If it feels like people keep forgetting that Paul McCartney can still write good songs, well, that's because this is precisely what happens: The commentary cycle on a new McCartney release often begins with a small morsel, such as news that Radiohead producer Nigel Godrich is helping with the next record. Or it's said that a forthcoming release will be distributed at Starbucks locations. Jokes are made, and then everyone gets on with their lives. Until the album in question hits, and, whaddya know: It's deemed to be unexpectedly strong! (These were the public-reception narratives for Chaos and Creation in the Backyard and Memory Almost Full, respectively.)
Much the same happened with Sir Paul's 2012 collaboration with the surviving members of Nirvana: First there was Internet chuckling about the "Sirvana" supergroup. Then, after "Cut Me Some Slack" went over well, hordes of commentators lined up to proclaim that the man hadn't rocked this hard since "Helter Skelter" -- even though much the same thing was said, circa 1999, when Paul reacted to his beloved Linda's passing by finding comfort in the ferocious old-school barnburners on Run Devil Run. (That album featured three smoking originals, too.) Probably these same critics had also missed "Rinse the Raindrops," which served as the cathartic 10-minute climax of Driving Rain.

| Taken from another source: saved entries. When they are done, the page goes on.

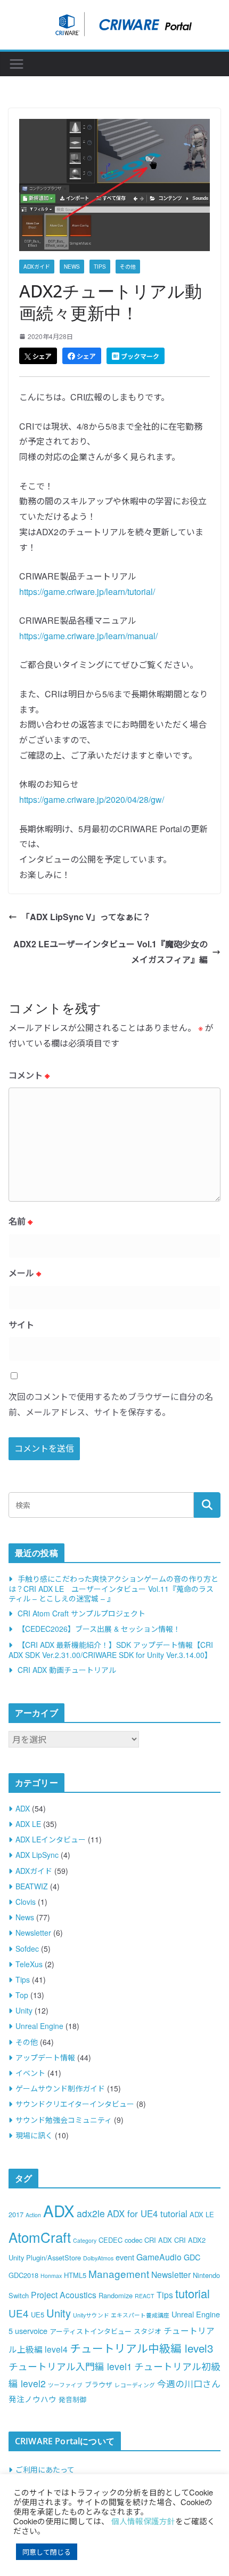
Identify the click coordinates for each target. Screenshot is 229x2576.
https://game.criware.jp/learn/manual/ (88, 636)
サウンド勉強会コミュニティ (63, 2119)
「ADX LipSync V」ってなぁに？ (86, 917)
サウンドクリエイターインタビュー (74, 2103)
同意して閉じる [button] (46, 2552)
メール (25, 1273)
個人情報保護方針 (143, 2520)
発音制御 (72, 2399)
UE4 (19, 2313)
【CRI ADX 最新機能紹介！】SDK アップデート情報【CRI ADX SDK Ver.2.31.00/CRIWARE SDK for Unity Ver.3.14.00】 (111, 1649)
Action (33, 2215)
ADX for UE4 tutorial (147, 2213)
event (125, 2257)
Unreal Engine (39, 2025)
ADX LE (28, 1823)
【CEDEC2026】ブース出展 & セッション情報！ (99, 1628)
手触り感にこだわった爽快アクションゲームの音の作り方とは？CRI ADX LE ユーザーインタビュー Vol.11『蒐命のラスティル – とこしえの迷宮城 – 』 (113, 1588)
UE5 (37, 2314)
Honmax (51, 2276)
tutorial (192, 2293)
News (72, 266)
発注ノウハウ (32, 2398)
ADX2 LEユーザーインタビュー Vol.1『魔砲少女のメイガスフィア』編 (110, 951)
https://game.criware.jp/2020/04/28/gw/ (91, 799)
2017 (16, 2214)
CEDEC (110, 2240)
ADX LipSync (37, 1854)
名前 (20, 1221)
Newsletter (33, 1932)
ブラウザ (98, 2384)
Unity (23, 2010)
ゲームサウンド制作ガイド (60, 2088)
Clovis (25, 1901)
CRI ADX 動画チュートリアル (67, 1669)
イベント (30, 2072)
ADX (22, 1808)
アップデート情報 (45, 2057)
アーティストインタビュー (91, 2331)
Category (84, 2240)
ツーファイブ (65, 2385)
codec (133, 2240)
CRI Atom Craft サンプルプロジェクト (81, 1613)
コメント (29, 1075)
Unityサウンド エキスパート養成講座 (121, 2315)
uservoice (31, 2330)
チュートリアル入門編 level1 (70, 2366)
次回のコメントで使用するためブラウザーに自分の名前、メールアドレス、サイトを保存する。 (111, 1404)
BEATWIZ (31, 1886)
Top (21, 1995)
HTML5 (75, 2275)
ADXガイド (36, 266)
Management (118, 2273)
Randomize (116, 2295)
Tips (100, 266)
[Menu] (16, 64)
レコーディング (134, 2385)
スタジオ (147, 2331)
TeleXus (29, 1964)
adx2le (91, 2213)
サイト (21, 1324)
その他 (128, 266)
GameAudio (159, 2257)
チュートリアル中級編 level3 (141, 2348)
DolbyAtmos (98, 2258)
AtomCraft (40, 2237)
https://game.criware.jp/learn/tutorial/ (87, 591)
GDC (192, 2257)
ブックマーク (139, 356)
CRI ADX (158, 2240)
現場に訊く (34, 2135)
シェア (41, 356)
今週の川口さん (188, 2383)
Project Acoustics (63, 2294)
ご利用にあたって (45, 2469)
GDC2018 (23, 2275)
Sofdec (27, 1948)
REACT (144, 2296)
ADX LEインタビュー (50, 1839)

Paul bears some responsibility for the public's wariness: A lot of his '80s and '90s catalog is notoriously rife with filler. And it's true that his live show is stuck in the pure nostalgia mode of well-worn Beatles-isms. But he's been on a studio-recording roll for over a decade now, and it's a trend that seems to be continuing with "New," the buoyant leadoff single from his forthcoming album. So catch up on late-period McCartney with our attached playlist. We put in one recent love-y ballad ("My Valentine") and one twee giggle ("English Tea") because these forms have always been part of the McCartney charm. But otherwise our mix is heavy on rocking blues (as on the Fireman record Electric Arguments), perfect pop ("Dance Tonight") and memorable, surprising melodies (like the one in "At the Mercy"). It all comes across as primo Macca.